Knafeh Cafe spins kataifeh into pastry gold in Little Arabia
In the German fairy tale Rumpelstiltskin, a miller’s daughter promises her first-born child to a monster so she can weave straw into gold for the King. At Knafeh Café in Anaheim’s Little Arabia, Asem Abusir didn’t make a deal with the dark side, but uses a giant wheel resembling an old film reel to spin lacy phyllo strands called kataifeh into a golden pastry using century-old family recipes.
The café’s namesake pastry comes in two forms at this artisanal bakery: soft and crispy. In both cases, Abusir fills sheet pans with knafeh that shines like orange gold, most likely from saffron, though he is secretive about his methods. Crispy slabs ($5 each) are layered with kataifeh pastry, plus some stretchy white cow’s milk cheese that he makes in-house, a healthy glug of house-made simple syrup for sweetness’s sake, and a finish of crushed pistachios. Sometimes back home in the West Bank city of Nablus, his family would use goat’s milk for cheese, but that’s a bit more divisive and much harder to come by in Anaheim, California.

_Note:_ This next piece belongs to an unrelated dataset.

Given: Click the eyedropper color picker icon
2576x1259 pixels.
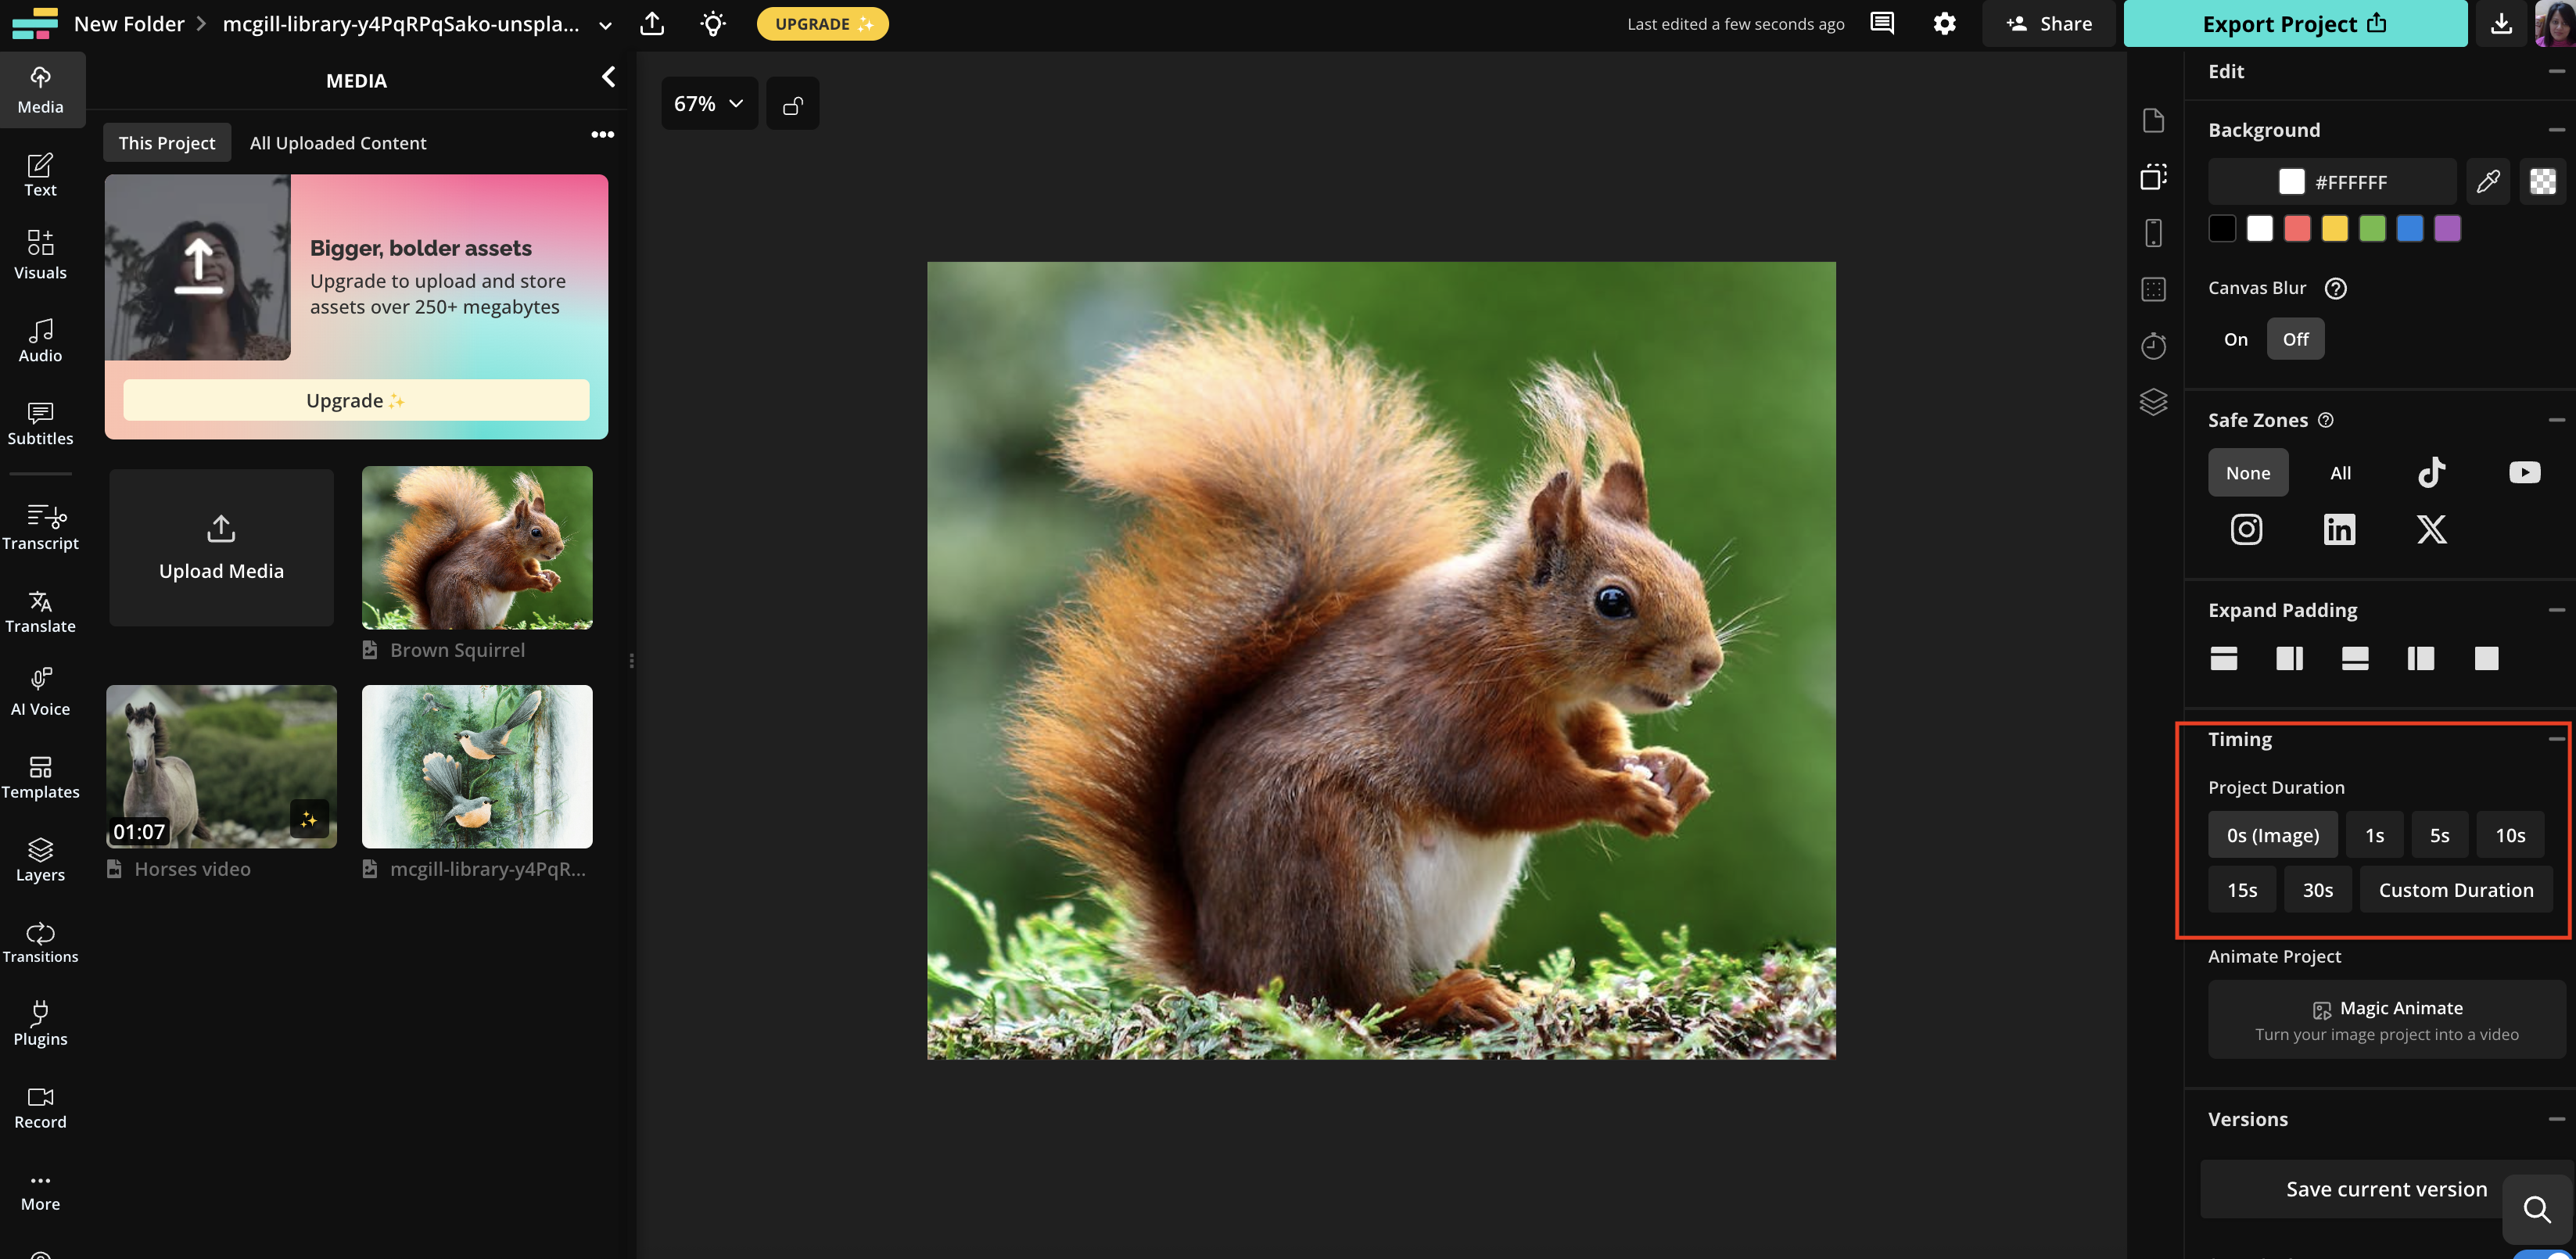Looking at the screenshot, I should (2487, 181).
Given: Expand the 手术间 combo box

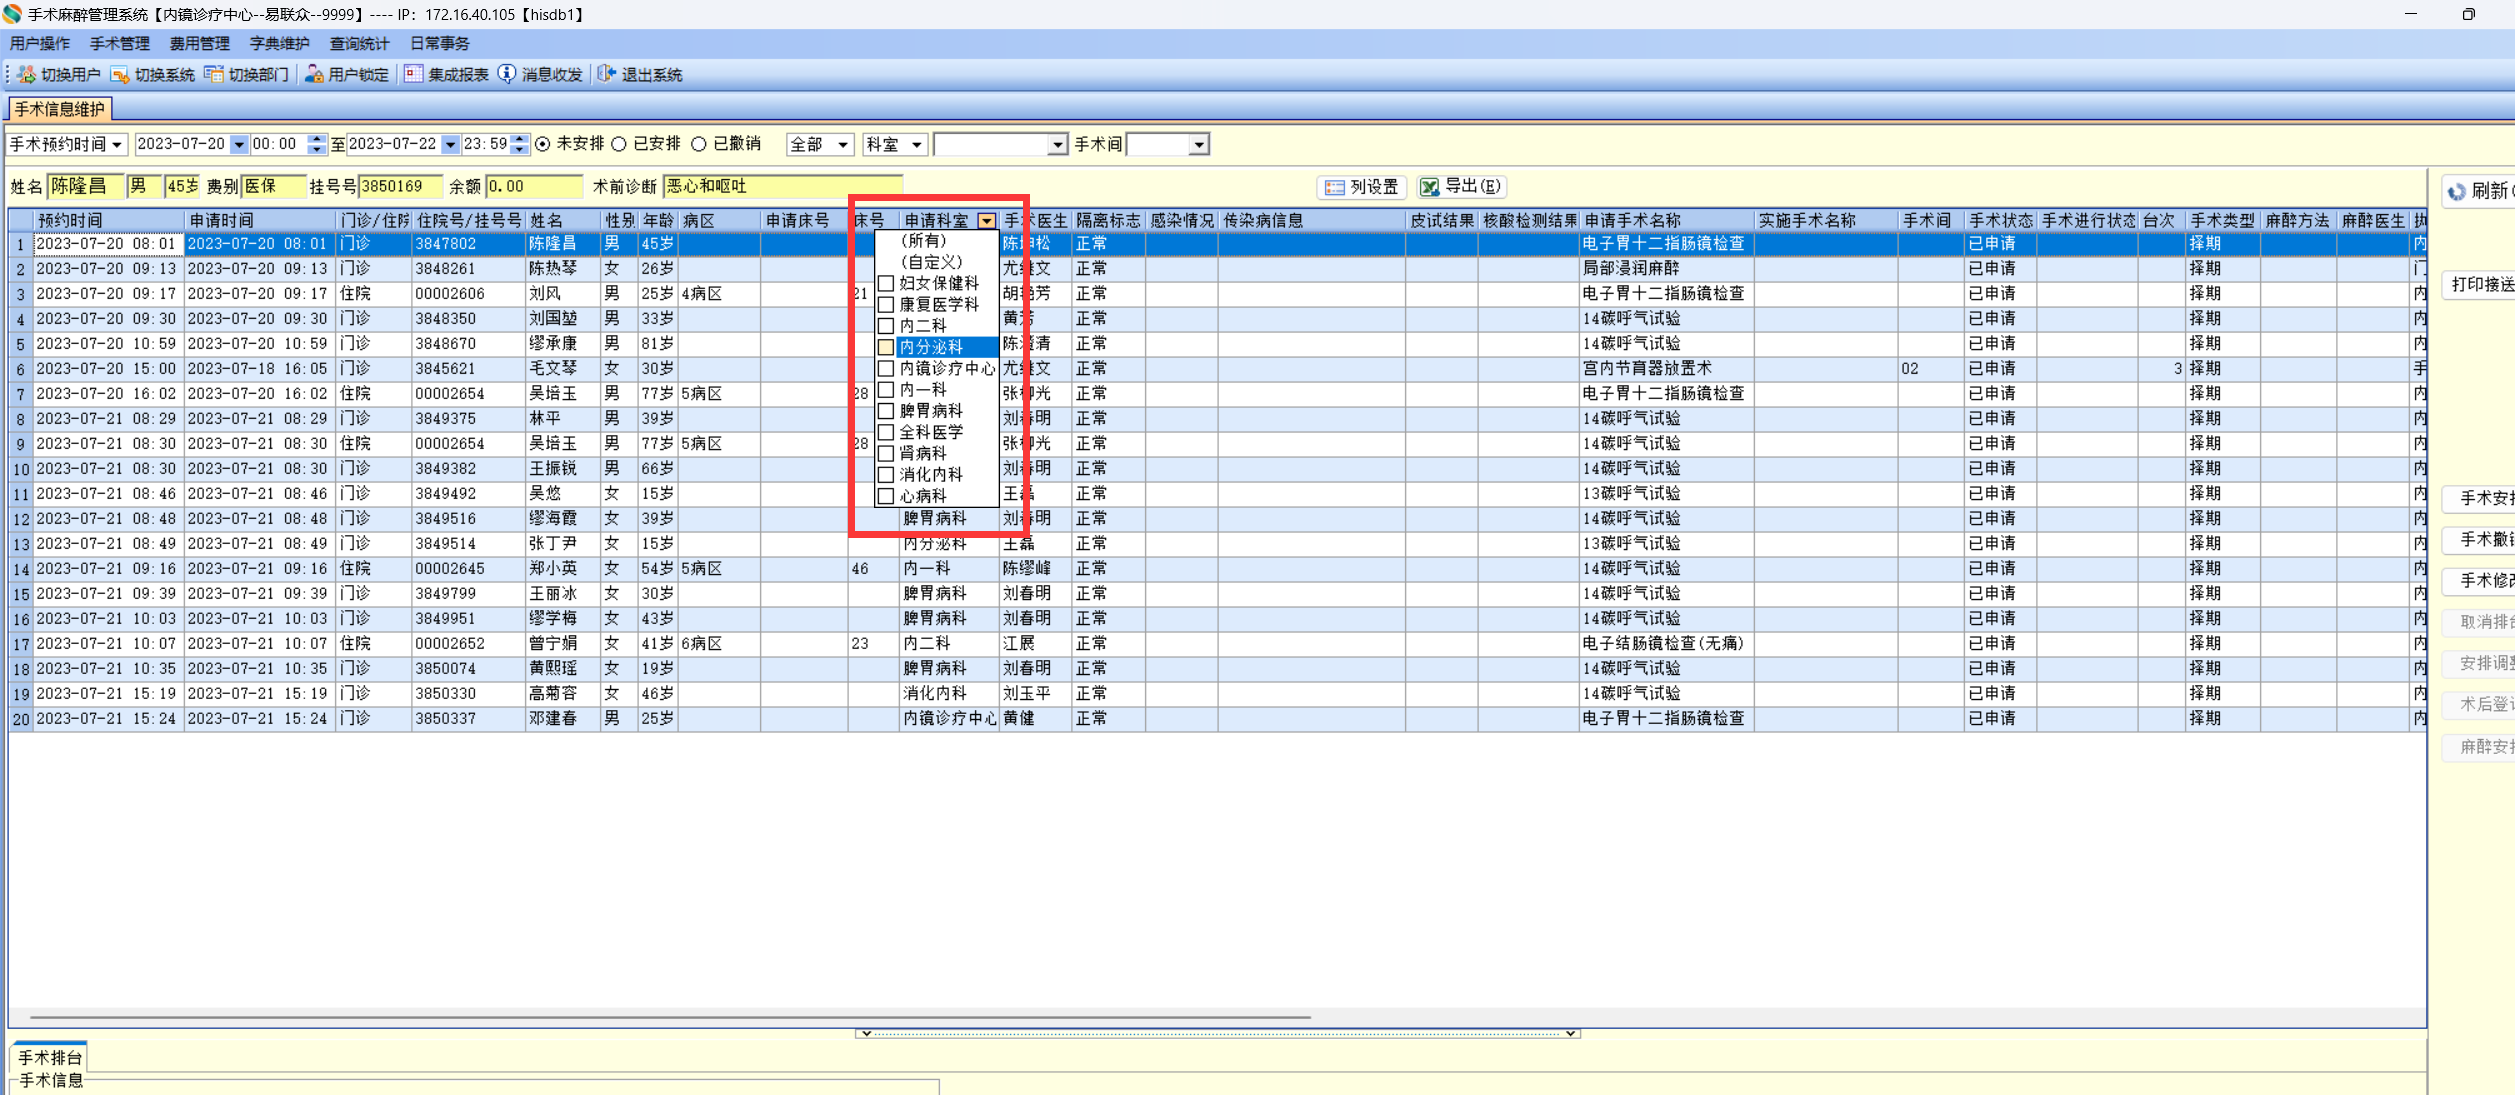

Soft, buttery knafeh is made with different dough and geared toward customers who don’t crave crunch, but still tastes sweet and satisfying. For Lebanese customers who prefer knafeh like they can get back home, Abusir serves sesame-studded discs that have the airy texture of Jerusalem bagels, where people can tuck knafeh to eat like a sandwich.
Abusir’s family started making knafeh 100 years ago in the pastry’s Palestinian birthplace of Nablus. His relatives still run a shop in Jerusalem, as well as five shops in Jordan. “Whether you’re an engineer, doctor, or lawyer, you have to learn to make knafeh,” he says. Abusir worked as an IT engineer for 30 years before becoming a pastry pro in 2013.
Knafeh Café also serves many other baked goods that are popular throughout the Middle East, including baklava, but Palestinian pastries true to Abusir’s roots are the primary draws. Yes, they have textbook baklava, but the baker is almost dismissive of baklava’s popularity, saying, “At this point, baklava is almost more American than Middle Eastern, but knafeh is still a new taste.”
Hareeseh with nuts ($3.50) is a moist semolina cake drenched in honey and simple syrup, topped with crunchy pistachios. The version with nuts is typical of Syria. A version in the case without nuts is more common throughout the Middle East.
Helbeh ($2.50) is a darker semolina cake studded with fenugreek, a seed that’s supposedly good for blood circulation. Abusir cuts soft squares from a sheet tray. The cake is then brushed with butter and drizzled with simple syrup, two moves that never hurt matters. Balourieh ($4) is a drier, crispy slab of kataifeh sandwiching crushed pistachios sweetened with fragrant rosewater. He employs more butter brushing and simple syrup drizzling because…why not?
Knafeh Café is a tiny strip mall shop, with just two sidewalk tables and five small tables inside. Yellow walls host photos of Nablus, including Abusir’s old family home. The shop also contains a fridge for cold desserts, many with Lebanese origins, and most of them creamy. Options include a rice pudding named roz bhaleeb and sweet rolls called halawet jebn crafted with semolina and cheese that are filled with classic custard called ashta.
Before leaving, Abusir provides a caffeinated head’s up. “The coffee is coming out, so get ready, because I have a story,” he says. Abusir returns with a long-handled urn, begins pouring coffee into two small cups, and continues his story. When a man proposes, the woman brings out Turkish coffee. “If both cups have foam, she’ll be a good housewife. If not, then she won’t be a good housewife.” He serves Turkish coffee from the kettle, resulting in concentrated pours with sooty bottoms, but minimal foam. Abusir may not have the skills necessary to be a housewife or top barista, but certainly has baking know-how to spare.